Lines in the data below that contain the word "Given" are to be copied.

Stored data
..........

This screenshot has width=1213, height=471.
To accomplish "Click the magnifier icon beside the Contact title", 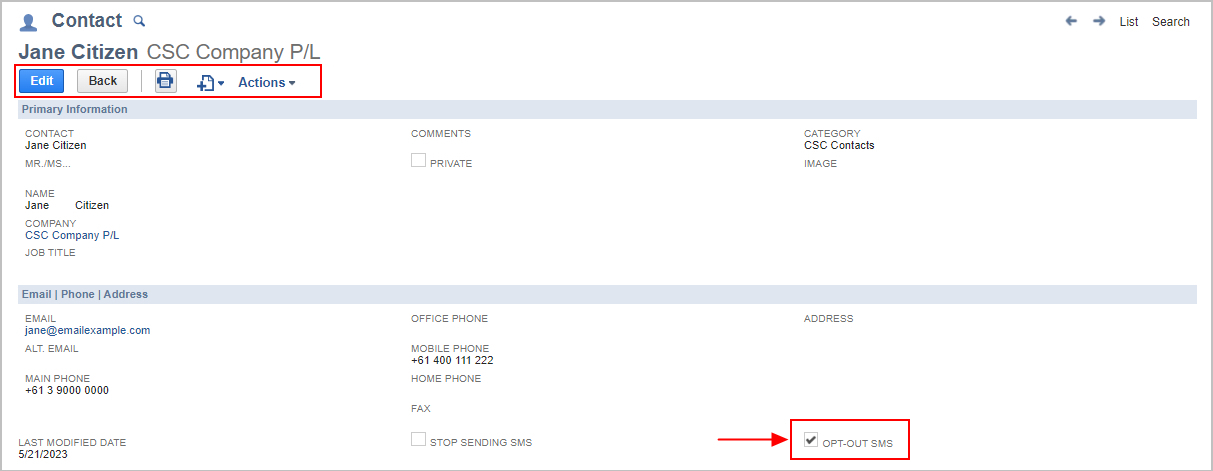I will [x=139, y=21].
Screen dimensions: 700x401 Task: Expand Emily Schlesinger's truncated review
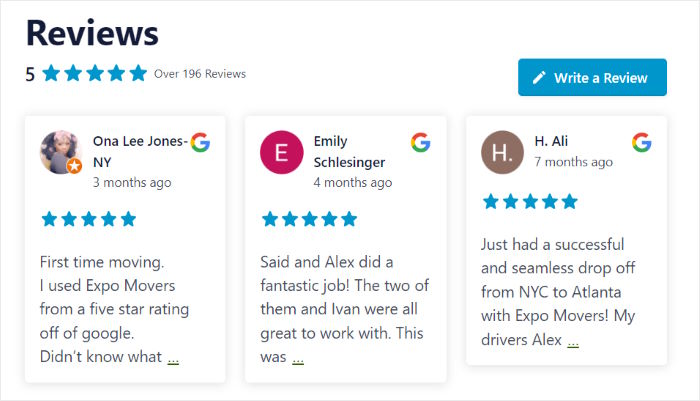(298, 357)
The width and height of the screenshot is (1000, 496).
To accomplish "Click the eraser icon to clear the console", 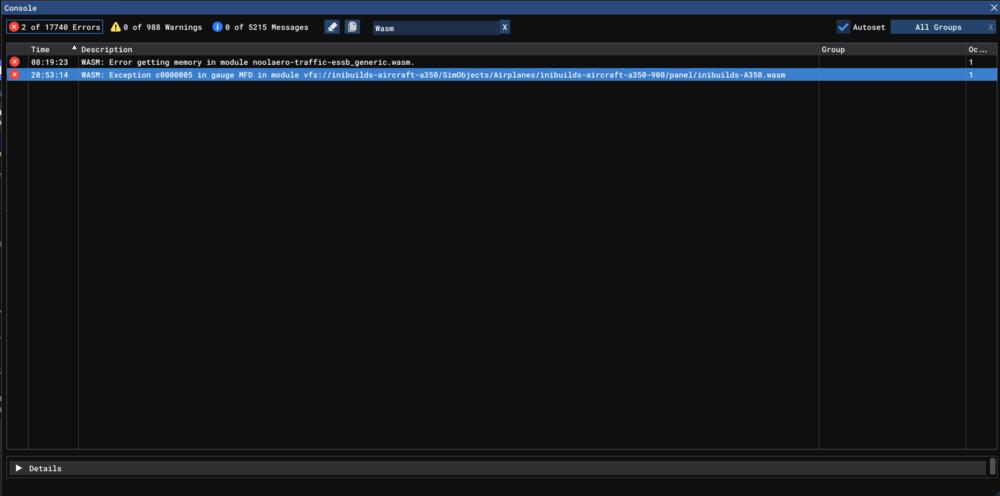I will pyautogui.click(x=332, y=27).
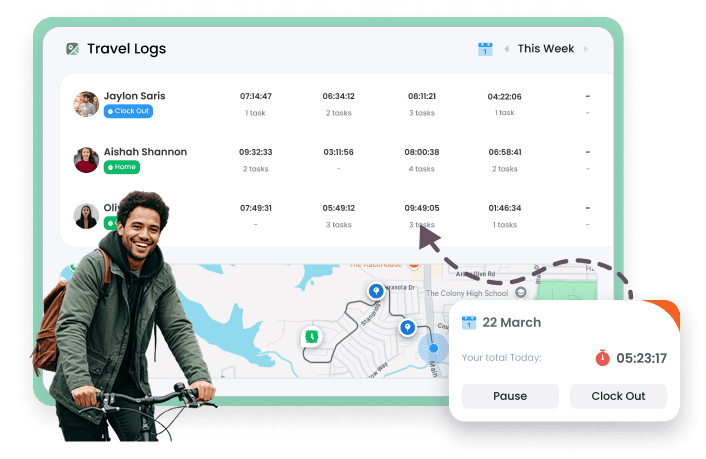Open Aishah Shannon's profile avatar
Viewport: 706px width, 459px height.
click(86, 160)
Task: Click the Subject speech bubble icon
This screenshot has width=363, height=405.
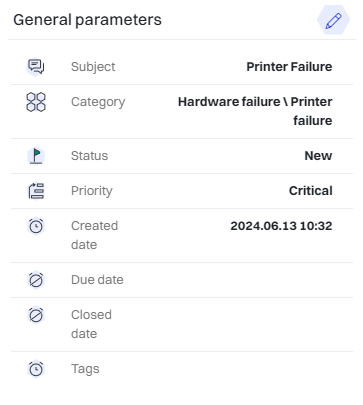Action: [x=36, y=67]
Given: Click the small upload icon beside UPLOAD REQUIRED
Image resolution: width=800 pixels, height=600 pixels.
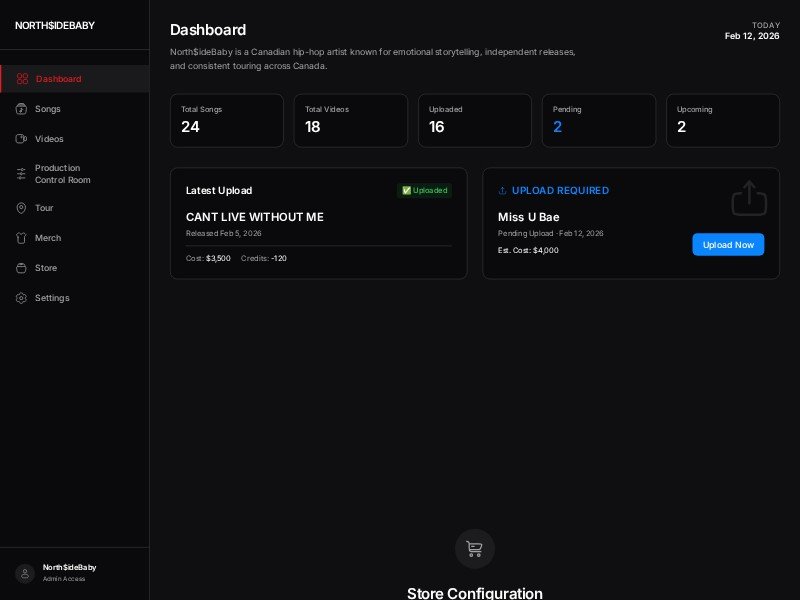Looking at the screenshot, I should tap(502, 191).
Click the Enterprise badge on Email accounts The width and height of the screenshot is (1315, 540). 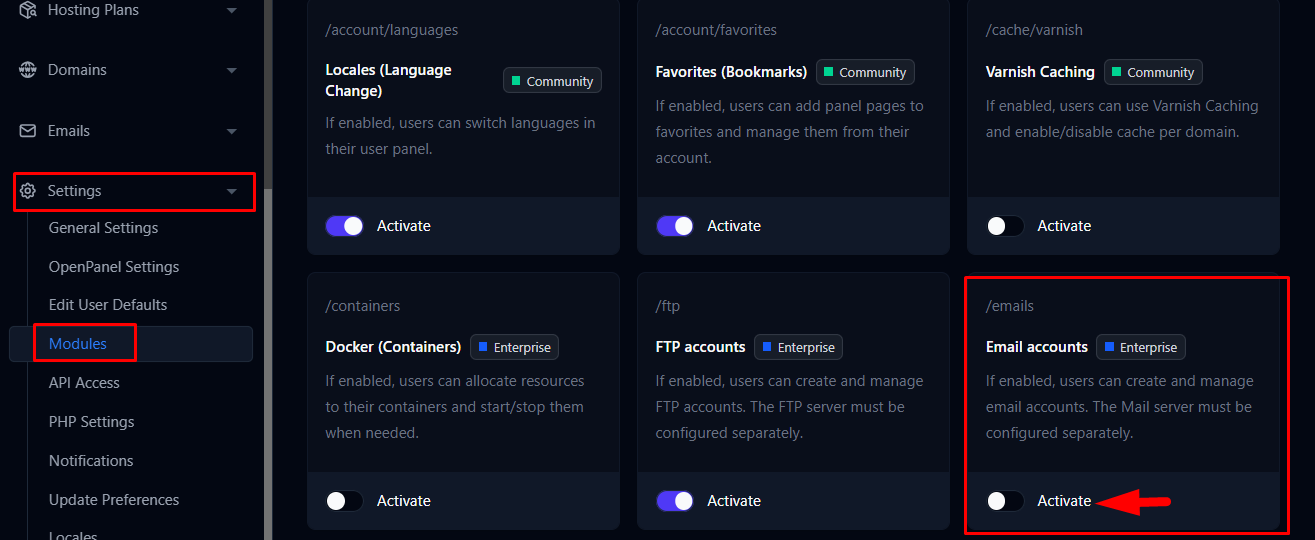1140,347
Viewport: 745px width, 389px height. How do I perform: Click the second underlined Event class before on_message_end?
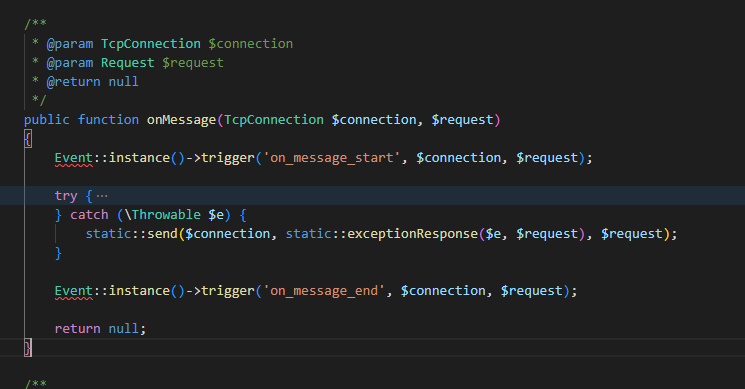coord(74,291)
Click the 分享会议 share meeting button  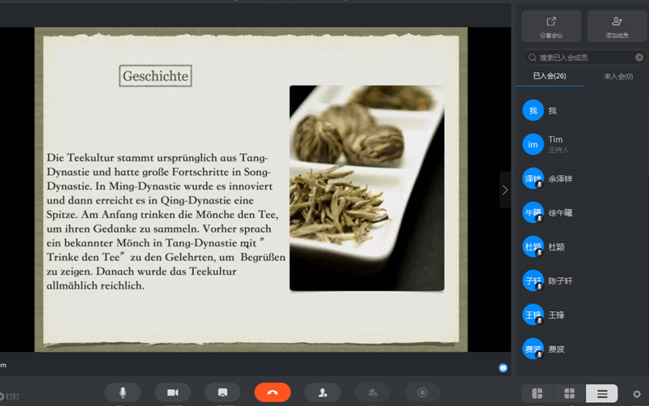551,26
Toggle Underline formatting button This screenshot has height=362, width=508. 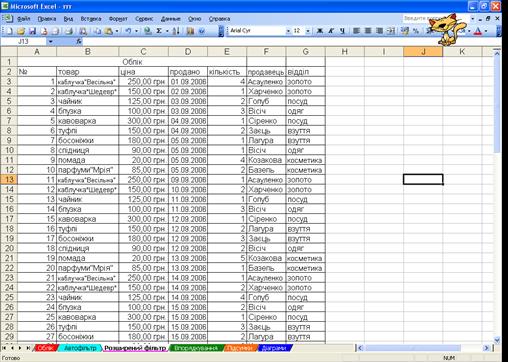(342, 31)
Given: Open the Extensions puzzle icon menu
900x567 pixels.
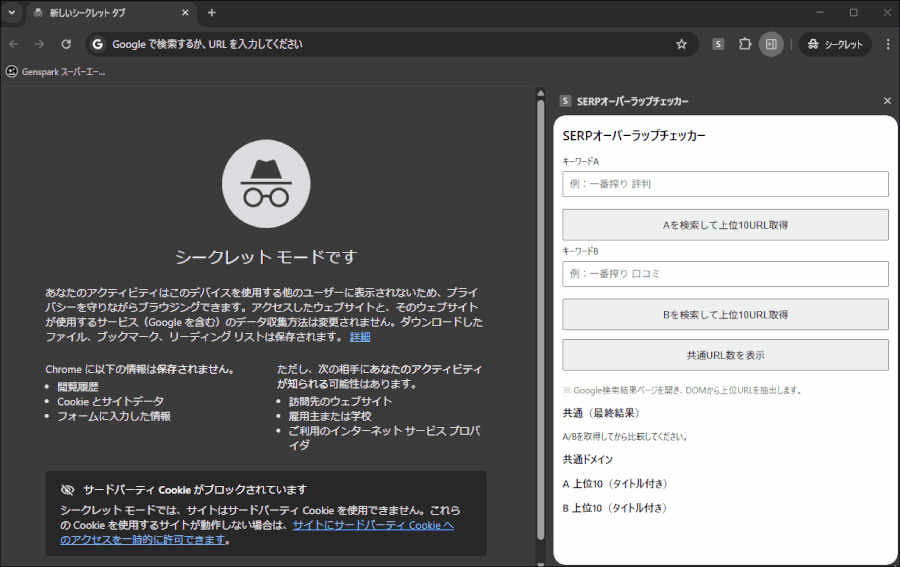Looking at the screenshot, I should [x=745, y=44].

..........

Reply
Given: Click the small upload icon beside UPLOAD REQUIRED
Given: Open the Extensions puzzle icon menu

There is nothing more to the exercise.